- DATA SUPPLIED:
————
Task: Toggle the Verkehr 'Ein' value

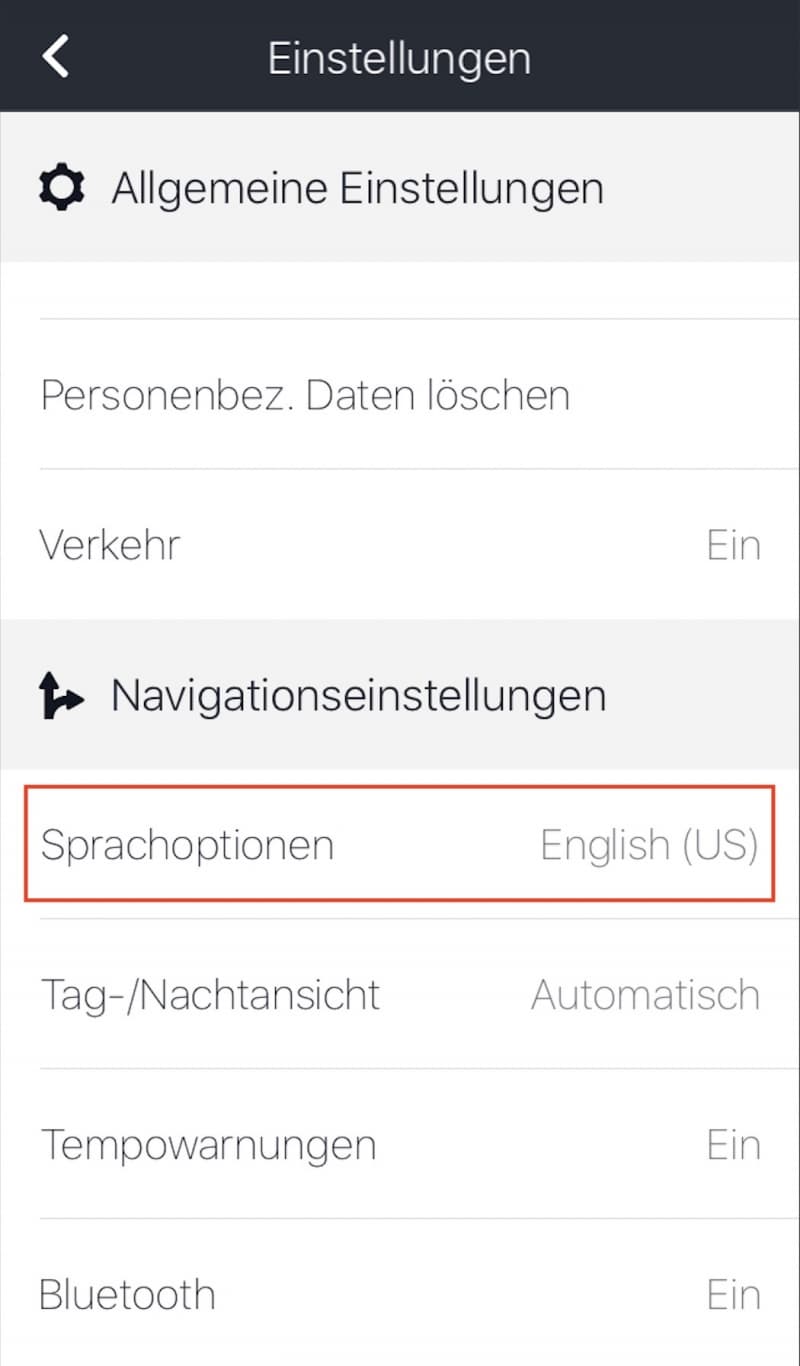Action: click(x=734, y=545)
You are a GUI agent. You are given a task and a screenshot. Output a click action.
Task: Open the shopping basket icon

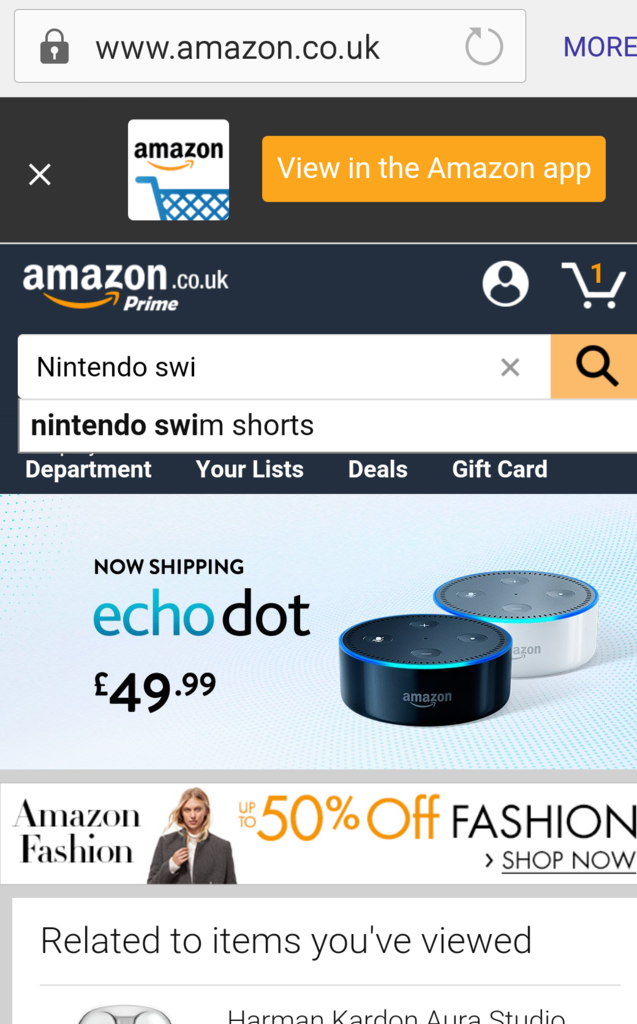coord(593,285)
————
- WORK INSTRUCTION:
Repeat each of the records exactly as written, except for the pictures, which are to be left out.

- RESPONSE AREA:
Task: Toggle the Verkehr 'Ein' value

Action: click(x=734, y=545)
You are a GUI agent. You are given a task and a screenshot. Output a click action.
Task: Open the shopping basket icon

coord(593,285)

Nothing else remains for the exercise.